The Moors murderer Ian Brady has complained about low wages and poor treatment at the top-security hospital where he is held, in a wide-ranging letter in which he also claims that people do not feel safe walking the streets.
In the eight-page handwritten letter to his MP, George Howarth, and his solicitor, Brady criticises the government for undermining civil liberties by playing on people's security fears.
The killer, now 70, is held in Ashworth hospital, Merseyside, where he claims he is getting a £25-a-week allowance while others at the hospital get £100. As a "prison transfer", Brady is entitled to £1,300 of taxpayers' cash a year - less than the amount for full-time patients.

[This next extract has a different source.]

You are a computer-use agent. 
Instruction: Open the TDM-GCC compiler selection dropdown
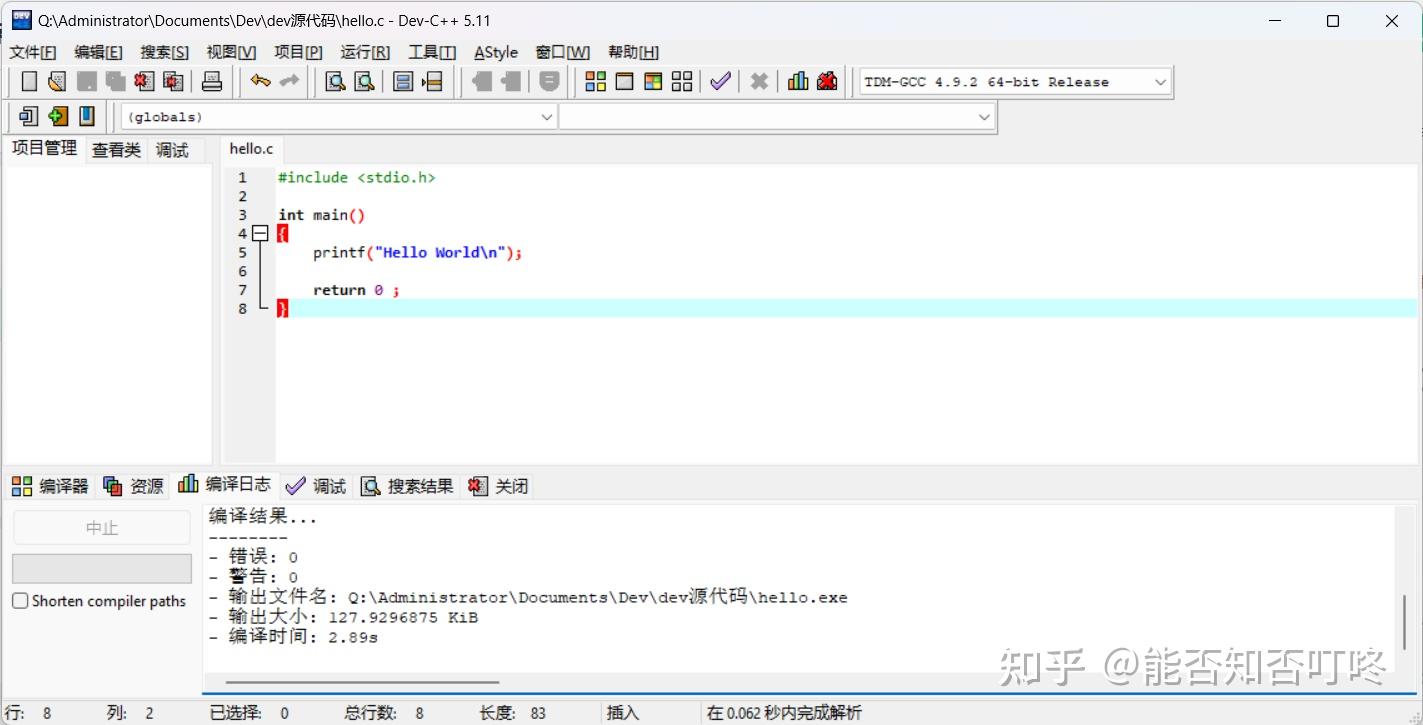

He has been on hunger strike since 2001 and is being kept alive by force-feeding. He has said he wants to return to an ordinary prison where he says he would be free to starve himself to death.
In his letter, Brady rails against the regime at Ashworth. "Perhaps more embarrassing to prudently financial New Labour are the ranks of tramps and malingerers who have escaped into Ashworth to avoid working for a living, demanding and receiving full board and full benefits of £100 per week pocket money for life (we prison transfers receive only £25, being regarded as 'patients' only for restrictions)," he writes.
While boasting that he is "in the top 5% of the UK population" for intelligence, he says: "Cataracts I've had for 10 years are untreated, as my visiting an outside hospital would again draw unwanted attention.
"Quality background: Haven't exercised in the open air since 1975; stopped all social visits since 1998 when Ashworth became less than a prison; confined to ward for past 23 years; force-fed since 1999. I - a 70-year-old tube-fed skeleton - am the sole high-profile prisoner Ashworth holds to exploit as a demonising agent."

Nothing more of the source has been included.